Преподавательница одаривает Настю одной из своих долгих нечитаемых улыбок. Она не знает, ничего не знает про Артура, проносится у Насти в голове, и она улыбается в ответ.
— Спасибо.
— Настенька, вы ведь читали Барченко?
Настя кивает.
— Писатель-эзотерик, расстрелян. Я начинала читать его книгу про Индию, но, к сожалению, не успела дочитать.
— Которую из них?
— «Из мрака», — с улыбкой произносит Марианна, проводя подушечкой пальца по экрану телефона, так что он сразу пробуждается.
Что она делает, проверяет время? Или звонки? Настя ерзает на стуле.
— Так вот, я начну с него. Помимо писательства он был… кем-то вроде ученого. Точнее сказать, он начал с книг, а потом перешел к поискам чего-то большего, ответов на вопросы, которые возникли у него как у, скажем так, философа. И, не найдя этих ответов в мире науки традиционной, он углубился в пограничные области.
— Пограничные между чем и чем? — сглотнув, спрашивает Настя, затем оглядывает комнату и замечает в дальнем углу тикающие часы, звук которых вместе с тихим и монотонным голосом Ростислава делает ее голову мутной, а веки — тяжелыми.
— Между философией, психологией и эзотерикой, скажем так. И сделал себе довольно блестящее имя.

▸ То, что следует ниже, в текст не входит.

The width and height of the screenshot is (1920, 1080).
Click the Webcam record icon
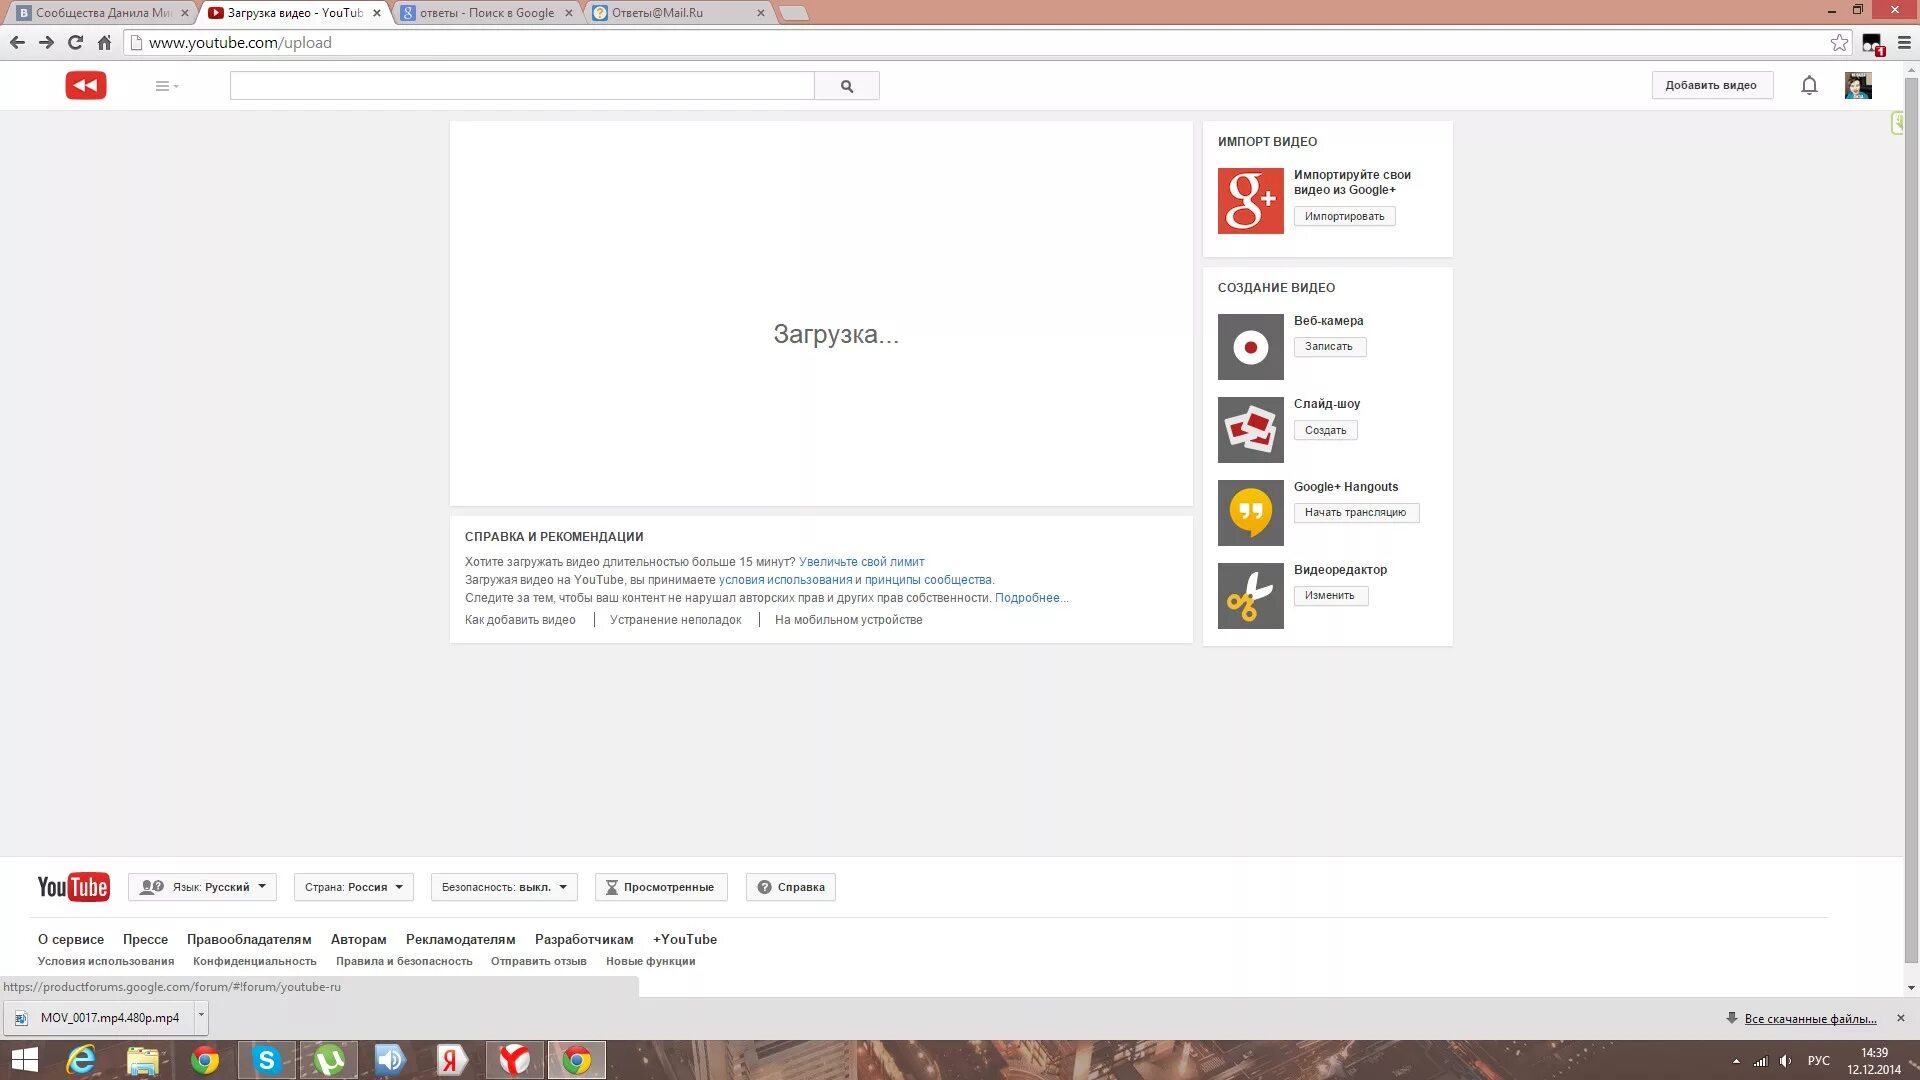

Знаете ли, в те годы — речь про двадцатые прошлого столетия — многим были интересны способности человеческого разума и древние знания забытых народов. Барченко был фаворитом у некоторых сотрудников НКВД, весьма высокопоставленных. Был у них там такой особенный отдел, который, собственно, и командировал его на Север, за полярный круг.
При этих словах у Насти тут же напрягаются желваки. Так вот к чему это все. Но как они могли узнать? Она сменила имя, она уехала, она другой человек.
— Так вот, поехал он туда не просто так, а после того, как до Москвы стали доходить истории о странном явлении, которое происходило по большей части с приезжими, но и с местными тоже бывало. Мерячение.
Профессорский муж снова замирает и сверлит Настю своими маленькими бесцветными глазками, ожидая реакции, но это слово не значит для нее ровным счетом ничего.
— Это что-то вроде помешательства, но… контролируемого по большей части и кратковременного. Шаман совершает ритуал, и присутствующие начинают повторять за ним движения и звуки, не в силах преодолеть его волю. Иными словами, контроль над массовым сознанием. Это один способ, но есть и другой, когда все случается само по себе, без шаманов…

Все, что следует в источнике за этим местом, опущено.